Edward Welbourne <edward.welbourne at qt.io> wrote:
> Phil Bouchard <philippeb8 at gmail.com> wrote:
>>>> - Fornux C++ Superset
> 
> On 04/27/2018 04:18 AM, Edward Welbourne wrote:
>>> Nothing as yet persuades me that we need this one.  Of course, once your
>>> compiler can handle Qt's C++ code, you'll be at liberty to combine the
>>> first three above with whatever you like, including your favourite AI
>>> engine.
> 
> Phil Bouchard (27 April 2018 14:20)
>> I'm just trying to help speeding up development here.
> 
> It remains that you have failed to persuade folk on this list that
> Fornux would in fact speed up development.

That’s because:
- I am putting the cart before the horse and I haven’t provided a trial
version yet
- The projects need to be reasonably complex to notice a divergence in
development speed

>>>> I think that’s much better than wasting your time supporting Python or
>>>> Javascript that can be easily reverse engineered because of their
>>>> interpreted nature.
>>> 
>>> Your obsession with not being easy to reverse engineer suggests you
>>> don't really understand the nature of Free Software; our source code is
>>> publicly available, so who would need to reverse-engineer it ?
>>> We gladly share it and save them the bother,
> 
>> I'm referring to Qt's customers who wants to release commercial apps;
>> they won't like to know part of their code can be deciphered.
> 
> Well, first: copyright protects their work.  The fact that someone else
> can decipher it is incidental - even if they publish their source code,
> no-one else can *use* that without their permission.  Beyond that, as
> long as the code runs on users' computers, some form or another of the
> code is out there and the folk who are any good at reverse engineering
> are going to discover its secrets, if they care to do so.  Trying to
> keep your implementation secret is consequently mostly pointless.

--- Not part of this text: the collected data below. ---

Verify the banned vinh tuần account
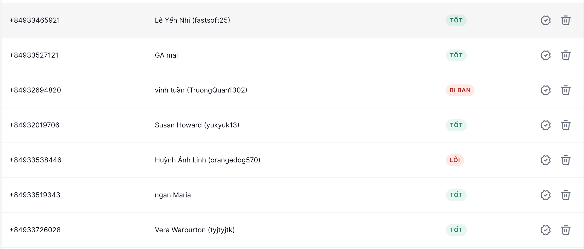This screenshot has height=249, width=584. pyautogui.click(x=545, y=90)

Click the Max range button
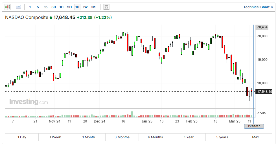pos(255,137)
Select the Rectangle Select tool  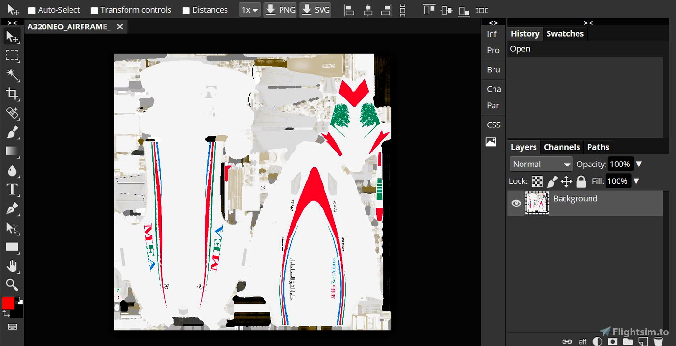(x=13, y=55)
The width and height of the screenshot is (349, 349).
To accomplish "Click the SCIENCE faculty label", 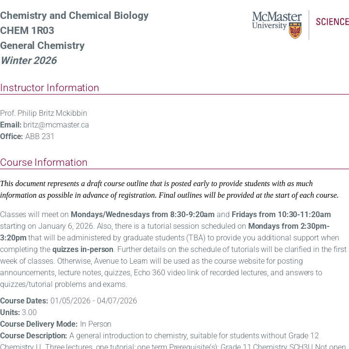I will pyautogui.click(x=332, y=22).
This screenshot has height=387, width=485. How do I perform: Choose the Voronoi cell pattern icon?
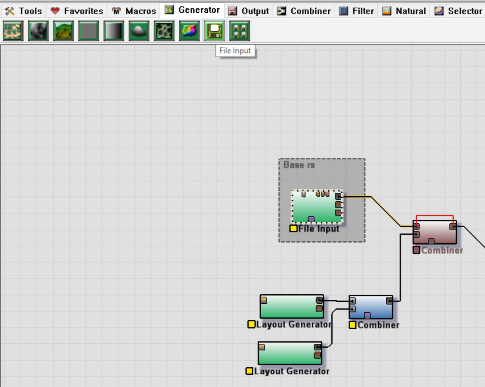tap(164, 31)
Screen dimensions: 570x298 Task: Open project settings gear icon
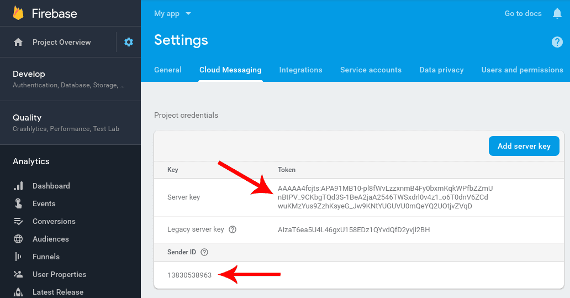(x=129, y=42)
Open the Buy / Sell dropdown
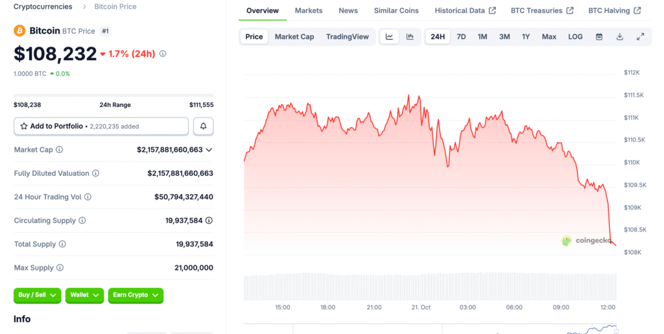Screen dimensions: 664x334 (x=37, y=295)
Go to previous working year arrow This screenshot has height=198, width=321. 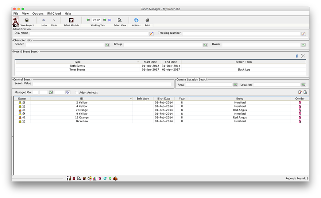pyautogui.click(x=88, y=20)
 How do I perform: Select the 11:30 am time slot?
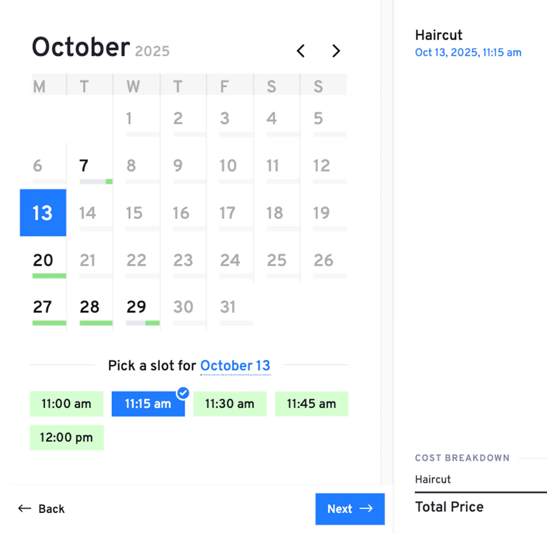[230, 404]
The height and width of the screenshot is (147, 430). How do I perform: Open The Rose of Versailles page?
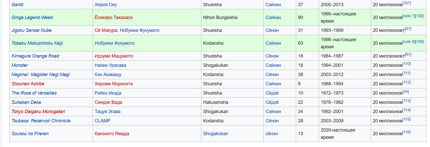tap(34, 93)
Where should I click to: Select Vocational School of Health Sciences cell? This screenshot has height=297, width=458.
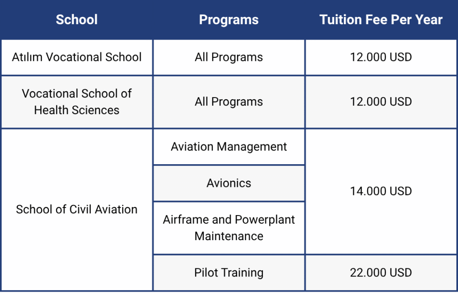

- It’s always better to patent important algorithms
- But outside North-America and Europe, companies do not care about
copyrights and patents
- That’s why there are tools to protect your software from being reverse
engineered such as:
https://www.intertrust.com/products/application-shielding/

>> Performance does play a role as well; you don't want to bottleneck the
>> app with any garbage collector at all.
> 
> Garbage collectors have their advantages and their costs; the principal
> advantage is that developing in a garbage-collected language is
> significantly easier (you have fewer irrelevancies to pay attention to),
> which means a broader pool of authors can contribute - notably, those
> who are good at UX/UI design aren't always also good at the finicky
> details of keeping track of memory allocations.  So garbage-collected
> laguages tend to be good for rapid prototyping.  That's good, because
> you get to ship a useful (and useable) product sooner than your
> competitors.
> 
> Of course, the haphazard timing of garbage-collection runs can be an
> issue, although many garbage-collected systems seem to manage this
> without ever causing me annoyance (e.g. web browser ECMAScript engines,
> most obviously).  Java programs sporadically annoy me with this.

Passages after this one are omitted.